Begin Raw records

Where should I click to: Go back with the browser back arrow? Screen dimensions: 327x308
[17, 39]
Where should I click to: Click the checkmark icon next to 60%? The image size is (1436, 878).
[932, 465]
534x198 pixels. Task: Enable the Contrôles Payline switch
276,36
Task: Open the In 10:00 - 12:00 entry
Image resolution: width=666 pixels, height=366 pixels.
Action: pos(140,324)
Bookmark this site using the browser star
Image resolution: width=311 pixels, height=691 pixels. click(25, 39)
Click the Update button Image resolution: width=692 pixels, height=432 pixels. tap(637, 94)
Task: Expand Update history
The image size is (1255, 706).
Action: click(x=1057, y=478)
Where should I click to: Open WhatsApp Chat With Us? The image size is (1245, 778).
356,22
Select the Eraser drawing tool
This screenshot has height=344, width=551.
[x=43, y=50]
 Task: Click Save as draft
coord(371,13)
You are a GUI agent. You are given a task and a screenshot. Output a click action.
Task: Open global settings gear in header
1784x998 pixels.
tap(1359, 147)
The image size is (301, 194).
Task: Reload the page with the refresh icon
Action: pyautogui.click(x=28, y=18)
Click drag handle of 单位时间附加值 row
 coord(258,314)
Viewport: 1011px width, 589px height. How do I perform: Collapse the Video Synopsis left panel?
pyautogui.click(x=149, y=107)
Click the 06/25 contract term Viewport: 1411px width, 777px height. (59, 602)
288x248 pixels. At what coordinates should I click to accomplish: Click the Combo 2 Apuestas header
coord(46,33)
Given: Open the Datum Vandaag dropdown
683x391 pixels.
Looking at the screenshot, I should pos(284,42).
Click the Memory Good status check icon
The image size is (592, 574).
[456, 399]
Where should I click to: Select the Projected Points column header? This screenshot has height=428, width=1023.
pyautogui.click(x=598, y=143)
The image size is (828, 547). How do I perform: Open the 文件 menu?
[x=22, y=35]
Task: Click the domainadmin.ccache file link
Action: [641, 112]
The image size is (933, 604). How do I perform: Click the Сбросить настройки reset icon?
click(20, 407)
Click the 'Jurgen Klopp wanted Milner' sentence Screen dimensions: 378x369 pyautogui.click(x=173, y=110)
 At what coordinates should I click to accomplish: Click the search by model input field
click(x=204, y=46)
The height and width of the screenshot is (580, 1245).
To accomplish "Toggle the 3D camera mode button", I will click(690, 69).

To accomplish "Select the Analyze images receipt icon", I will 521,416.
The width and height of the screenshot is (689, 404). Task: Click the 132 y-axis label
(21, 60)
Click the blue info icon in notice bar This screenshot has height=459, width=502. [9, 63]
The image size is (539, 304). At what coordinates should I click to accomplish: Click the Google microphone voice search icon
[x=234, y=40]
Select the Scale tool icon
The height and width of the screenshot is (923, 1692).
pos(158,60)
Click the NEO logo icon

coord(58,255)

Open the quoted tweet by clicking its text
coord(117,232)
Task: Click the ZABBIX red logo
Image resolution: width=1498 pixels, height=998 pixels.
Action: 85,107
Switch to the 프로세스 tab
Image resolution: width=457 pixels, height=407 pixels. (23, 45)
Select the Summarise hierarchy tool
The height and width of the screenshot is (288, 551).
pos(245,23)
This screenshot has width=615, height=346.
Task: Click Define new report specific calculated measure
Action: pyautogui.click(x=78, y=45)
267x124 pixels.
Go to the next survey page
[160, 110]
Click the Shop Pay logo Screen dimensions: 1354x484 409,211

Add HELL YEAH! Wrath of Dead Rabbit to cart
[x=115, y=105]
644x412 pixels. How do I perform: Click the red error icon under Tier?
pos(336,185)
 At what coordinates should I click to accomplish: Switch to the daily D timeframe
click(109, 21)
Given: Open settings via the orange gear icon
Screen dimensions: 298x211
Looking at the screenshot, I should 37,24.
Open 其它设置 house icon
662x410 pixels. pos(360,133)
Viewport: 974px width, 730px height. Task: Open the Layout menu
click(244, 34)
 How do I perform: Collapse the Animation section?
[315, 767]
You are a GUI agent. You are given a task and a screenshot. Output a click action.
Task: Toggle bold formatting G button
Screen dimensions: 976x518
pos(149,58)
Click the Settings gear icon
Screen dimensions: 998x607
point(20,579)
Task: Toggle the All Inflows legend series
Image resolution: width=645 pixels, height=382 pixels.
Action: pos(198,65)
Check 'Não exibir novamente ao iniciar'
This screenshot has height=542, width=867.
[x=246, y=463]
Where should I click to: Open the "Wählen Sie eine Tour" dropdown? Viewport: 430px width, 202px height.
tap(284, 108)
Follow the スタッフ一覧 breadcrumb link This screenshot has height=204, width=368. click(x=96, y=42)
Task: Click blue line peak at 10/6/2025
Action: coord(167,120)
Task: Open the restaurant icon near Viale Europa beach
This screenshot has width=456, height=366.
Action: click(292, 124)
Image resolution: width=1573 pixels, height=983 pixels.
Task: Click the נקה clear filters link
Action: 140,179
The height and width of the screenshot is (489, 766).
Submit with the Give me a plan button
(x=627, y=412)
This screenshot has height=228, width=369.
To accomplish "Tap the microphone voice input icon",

End Raw records

• [Exercise instructions] Count how many lines in the rows above contain the string "button". Reply with the number alone.

• [Answer to this task] 4